Summary The petroleum fiscal system (PFS) is a key determinant of investment decision in the exploration and production (E&P) of oil and gas. It describes the relationship among the host governments, the investors, and community stakeholders with respect to how costs are recovered and profits are shared equitably. A comparative economics of the performance of fiscal regimes becomes imperative because it affects stakeholders in making informed decisions on the oil-and-gas business investments worldwide. This paper evaluates the structure, conduct, and performance of production-sharing contracts in Angola, Equatorial Guinea, Gabon, and Nigeria in the Gulf of Guinea (GOG). These countries hold approximately 90% of the GOG proved reserves.
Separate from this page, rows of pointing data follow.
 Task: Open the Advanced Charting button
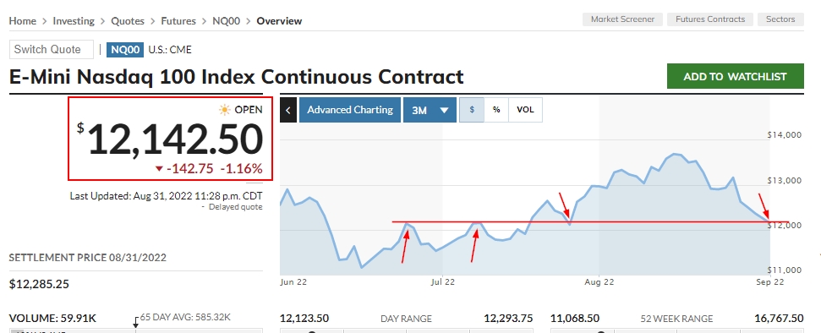coord(350,110)
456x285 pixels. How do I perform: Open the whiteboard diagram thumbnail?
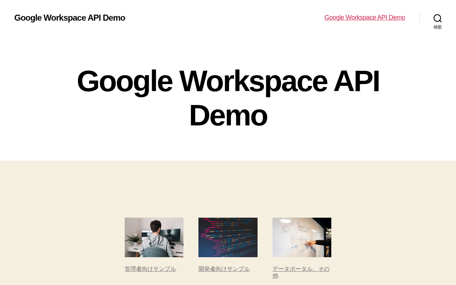click(x=302, y=237)
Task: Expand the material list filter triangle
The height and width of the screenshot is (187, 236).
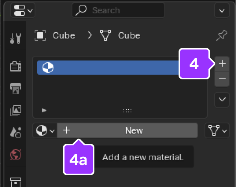Action: point(44,111)
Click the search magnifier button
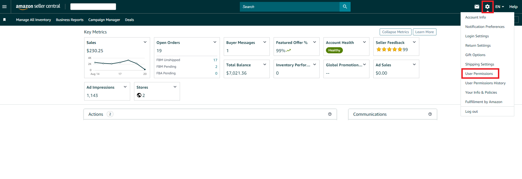The width and height of the screenshot is (522, 179). tap(345, 7)
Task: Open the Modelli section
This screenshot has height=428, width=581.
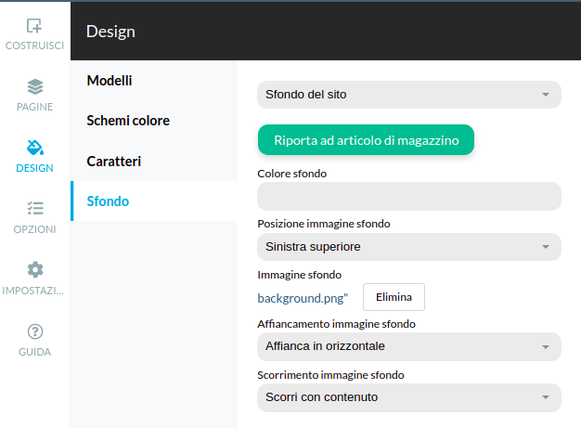Action: pyautogui.click(x=110, y=81)
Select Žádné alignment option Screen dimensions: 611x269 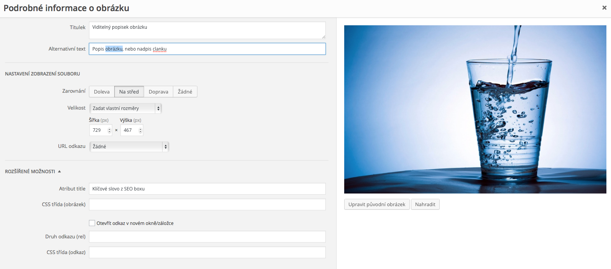[185, 92]
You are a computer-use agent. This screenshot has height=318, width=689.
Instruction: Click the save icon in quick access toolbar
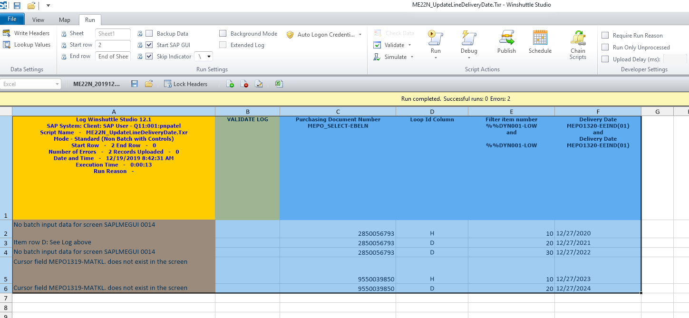point(17,6)
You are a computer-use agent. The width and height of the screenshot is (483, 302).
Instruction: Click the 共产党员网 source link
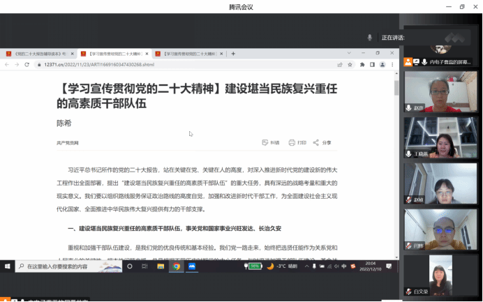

Economic analysis of the same E&P phases with hypothetical field and cost data under different PFSs are presented and discussed for comparative PFS performance evaluations. Comparison of the effects of front-loaded government take, profit oil split, and taxation show that production-sharing contract fiscal terms and instruments in Angola, Equatorial Guinea, Gabon, and Nigeria are relatively competitive among these nations. We found that as the risk in deepwater investment increases with water depth, return on investment rises in Nigeria. Monte Carlo simulation process incorporated to account for risk and uncertainties reveals early discounted payout for investors in these GOG countries with significant degree, ceteris paribus.